Lo que más me llamó la atención al sacarlo del envoltorio fue su perfil compacto y aerodinámico. Con 23 gramos, el lance resulta fluido incluso con equipos de acción media, y el vuelo es estable sin necesidad de compensar el peso con plomadas adicionales. El diseño está claramente orientado a trabajar en capas profundas (entre 3 y 6 metros), lo que lo convierte en una herramienta útil para la pesca invernal, cuando las especies se refugian en el fondo buscando aguas con temperatura más estable.
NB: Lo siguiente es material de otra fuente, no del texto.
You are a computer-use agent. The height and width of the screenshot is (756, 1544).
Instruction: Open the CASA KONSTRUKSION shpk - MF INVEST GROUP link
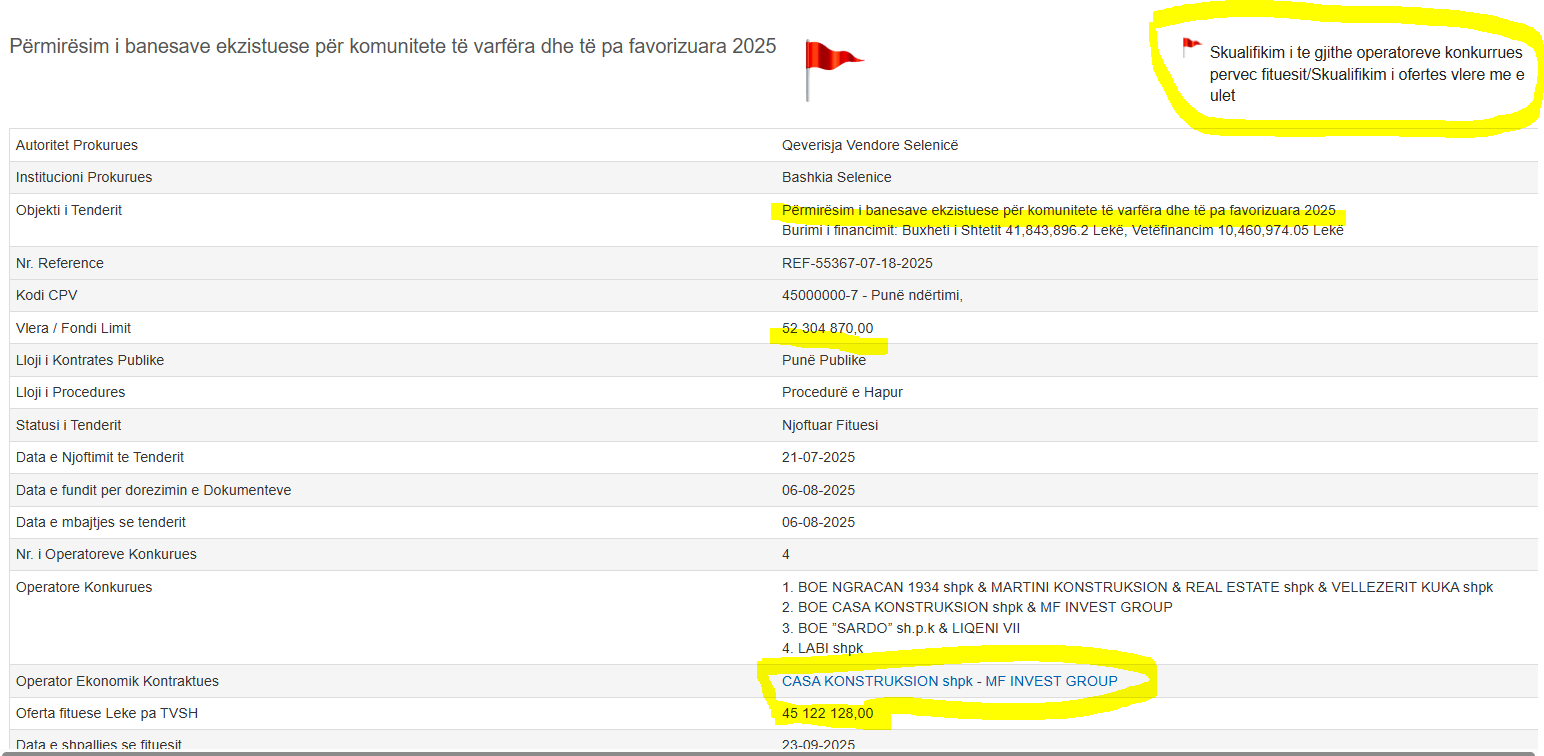click(949, 681)
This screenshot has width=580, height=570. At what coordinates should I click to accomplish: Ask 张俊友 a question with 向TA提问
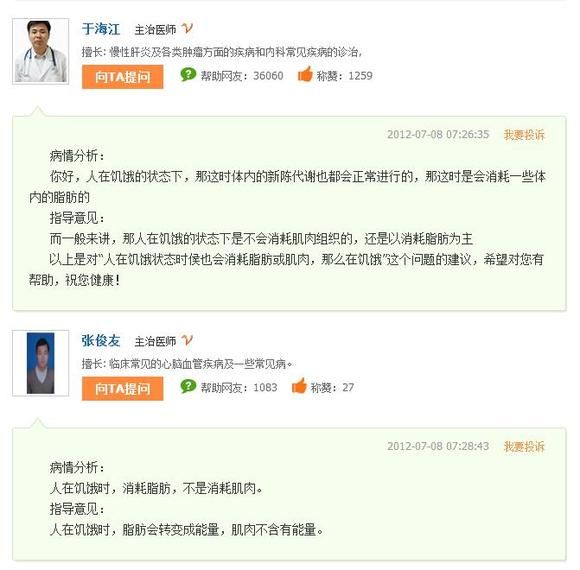tap(122, 388)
Calidad de materiales y fabricación
El cuerpo del señuelo presenta una construcción sólida. Tras varias sesiones sin que se aprecien marcas de mordedura ni deformaciones, puedo decir que el material resiste bien el uso continuado. He trabajado con él tanto en ríos de agua dulce del norte peninsular como en calas costeras del Mediterráneo, y no he detectado signos de corrosión en los anclajes ni en los anzuelos, algo que no todos los señuelos de este rango consiguen.
Los ojos 3D están bien integrados en el cuerpo y no se despegan con el uso, un problema habitual en modelos más económicos. La pintura mantiene su adherencia incluso después de rozar piedras y estructuras sumergidas. Eso sí, en un par de ocasiones noté que los acabados en la zona ventral presentaban ligeras irregularidades en el barniz, un detalle menor que no afecta al rendimiento pero que denota cierto control de calidad mejorable.
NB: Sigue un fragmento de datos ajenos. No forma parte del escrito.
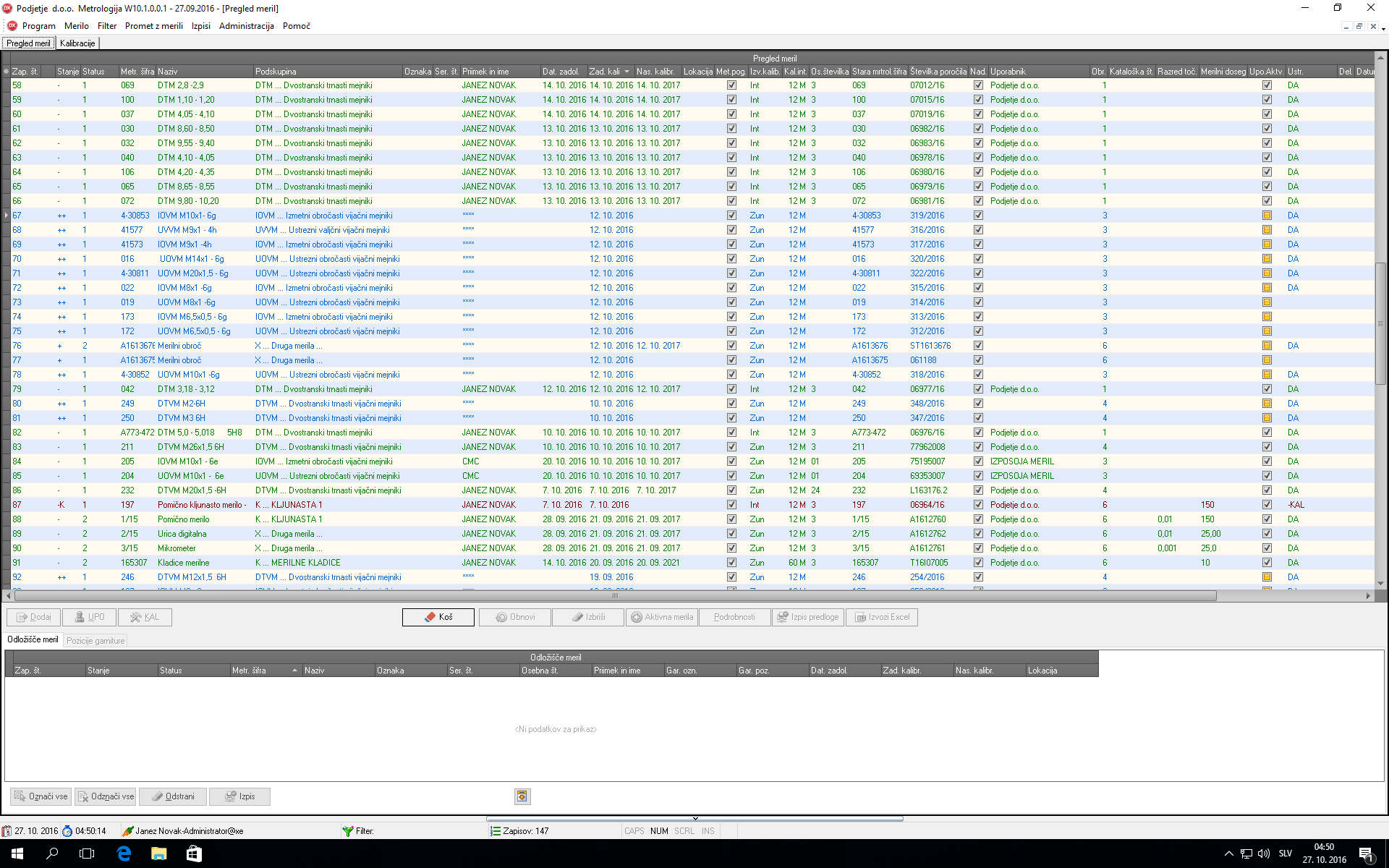Expand the collapse chevron below bottom panel
The height and width of the screenshot is (868, 1389).
pyautogui.click(x=694, y=819)
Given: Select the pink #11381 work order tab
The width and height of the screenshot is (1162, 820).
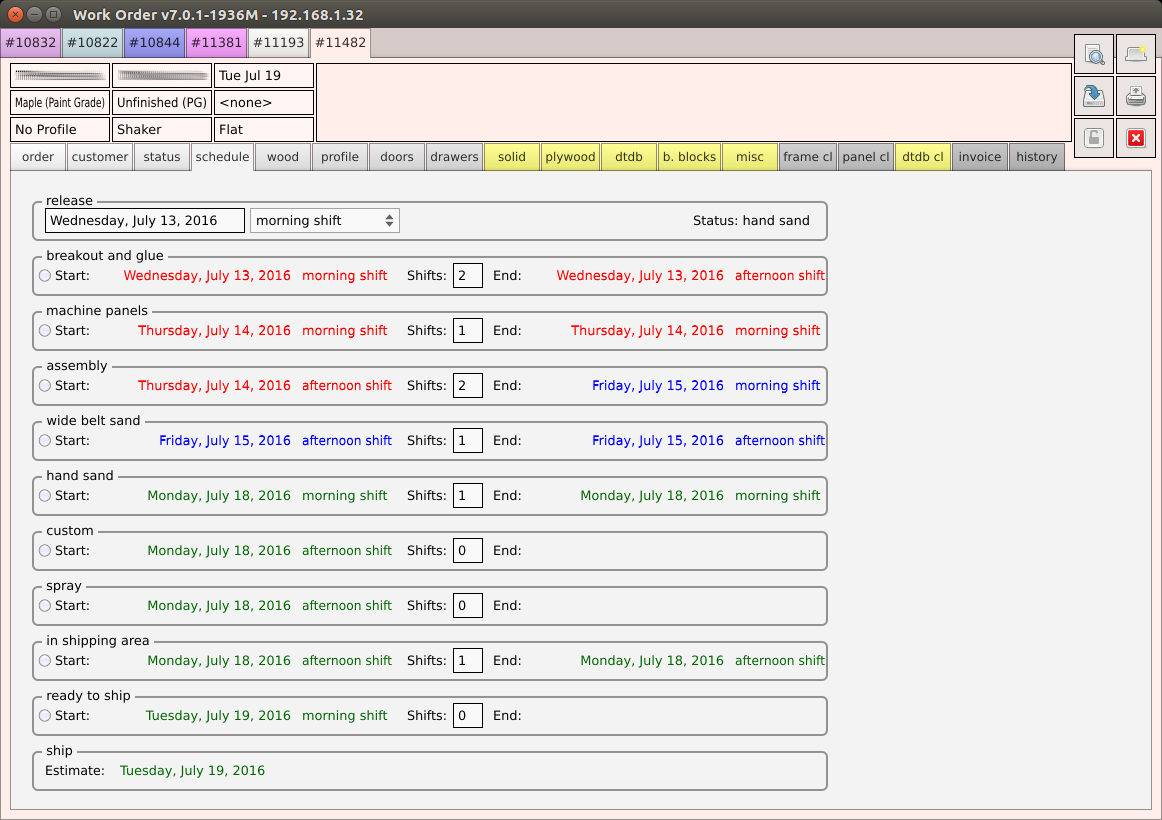Looking at the screenshot, I should 215,43.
Los anzuelos vienen afilados de fábrica y mantienen el temple tras varios peces. Recomendaría pasarles una piedra de afilar antes de la primera salida, ya que de serie vienen correctos pero no excelentes.
Rendimiento en el agua
Aquí es donde este VIB realmente demuestra por qué vale la pena. La acción de vibración que genera durante la recuperación es notablemente consistente. He trabajado con recuperaciones continuas y con la técnica de tirones cortos y pausados que recomienda el fabricante, y en ambos casos la perturbación que crea en la columna de agua resulta efectiva para despertar la atención de los peces.
En enero, probé el señuelo en un embalse de la serranía de Cuenca con temperaturas del agua rondando los 8 grados. La visibilidad era reducida y las lubinas y black bass estaban apáticas. Fue precisamente en esas condiciones donde la vibración del VIB marcó la diferencia: los peces reaccionaron al estímulo lateral incluso cuando apenas veían el señuelo. La profundidad de trabajo se situó consistentemente en torno a los 4 metros con un retrieve moderado, acercándose a los 6 cuando dejaba caer el señuelo tras un tirón más enérgico.
En agua salada lo he usado en zonas de rocas del levante, donde la corriente era moderada. Los 23 gramos permiten mantener el contacto con el fondo sin que la corriente arrastre el señuelo fuera de la zona de pesca. Con sedales trenzados de 4 a 8 kg, tal como indica la descripción, la sensibilidad es adecuada para notar las picadas y los roces con el fondo.
Los seis colores disponibles permiten cubrir un buen abanico de situaciones. En aguas turbias he tenido buenos resultados con los tonos más llamativos, mientras que en días claros y aguas más limpias los acabados naturales funcionan mejor. No he echado de menos más opciones cromáticas.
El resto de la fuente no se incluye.